# [What is expected]
All of the entries below are to be repeated word for word.

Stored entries

------

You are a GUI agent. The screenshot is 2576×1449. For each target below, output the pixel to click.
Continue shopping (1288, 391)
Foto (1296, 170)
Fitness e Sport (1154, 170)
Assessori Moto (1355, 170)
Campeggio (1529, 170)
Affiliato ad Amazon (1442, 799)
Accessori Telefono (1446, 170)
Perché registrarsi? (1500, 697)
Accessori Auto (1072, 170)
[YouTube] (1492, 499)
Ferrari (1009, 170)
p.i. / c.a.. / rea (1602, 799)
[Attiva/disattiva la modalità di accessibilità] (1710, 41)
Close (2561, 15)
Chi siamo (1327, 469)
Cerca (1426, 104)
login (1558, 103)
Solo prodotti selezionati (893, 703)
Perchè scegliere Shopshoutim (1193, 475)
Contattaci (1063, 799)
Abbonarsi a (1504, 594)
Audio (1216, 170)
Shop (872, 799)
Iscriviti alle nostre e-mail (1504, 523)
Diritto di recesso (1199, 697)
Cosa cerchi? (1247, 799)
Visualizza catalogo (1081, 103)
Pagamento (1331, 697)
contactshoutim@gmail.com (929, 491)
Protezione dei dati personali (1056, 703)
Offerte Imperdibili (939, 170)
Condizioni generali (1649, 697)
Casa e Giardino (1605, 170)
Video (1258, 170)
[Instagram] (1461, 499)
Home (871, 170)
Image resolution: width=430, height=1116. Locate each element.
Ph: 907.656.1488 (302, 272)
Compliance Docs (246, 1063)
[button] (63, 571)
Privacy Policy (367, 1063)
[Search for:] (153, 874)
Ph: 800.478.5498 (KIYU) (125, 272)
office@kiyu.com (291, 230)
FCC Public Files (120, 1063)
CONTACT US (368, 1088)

------

# [Result for this exercise]
You are a GUI agent. The screenshot is 2576×1449. For each target below, output the pixel to click.
Continue shopping (1288, 391)
Foto (1296, 170)
Fitness e Sport (1154, 170)
Assessori Moto (1355, 170)
Campeggio (1529, 170)
Affiliato ad Amazon (1442, 799)
Accessori Telefono (1446, 170)
Perché registrarsi? (1500, 697)
Accessori Auto (1072, 170)
[YouTube] (1492, 499)
Ferrari (1009, 170)
p.i. / c.a.. / rea (1602, 799)
[Attiva/disattiva la modalità di accessibilità] (1710, 41)
Close (2561, 15)
Chi siamo (1327, 469)
Cerca (1426, 104)
login (1558, 103)
Solo prodotti selezionati (893, 703)
Perchè scegliere Shopshoutim (1193, 475)
Contattaci (1063, 799)
Abbonarsi a (1504, 594)
Audio (1216, 170)
Shop (872, 799)
Iscriviti alle nostre e-mail (1504, 523)
Diritto di recesso (1199, 697)
Cosa cerchi? (1247, 799)
Visualizza catalogo (1081, 103)
Pagamento (1331, 697)
contactshoutim@gmail.com (929, 491)
Protezione dei dati personali (1056, 703)
Offerte Imperdibili (939, 170)
Condizioni generali (1649, 697)
Casa e Giardino (1605, 170)
Video (1258, 170)
[Instagram] (1461, 499)
Home (871, 170)
Image resolution: width=430, height=1116. Locate each element.
Ph: 907.656.1488 (302, 272)
Compliance Docs (246, 1063)
[button] (63, 571)
Privacy Policy (367, 1063)
[Search for:] (153, 874)
Ph: 800.478.5498 (KIYU) (125, 272)
office@kiyu.com (291, 230)
FCC Public Files (120, 1063)
CONTACT US (368, 1088)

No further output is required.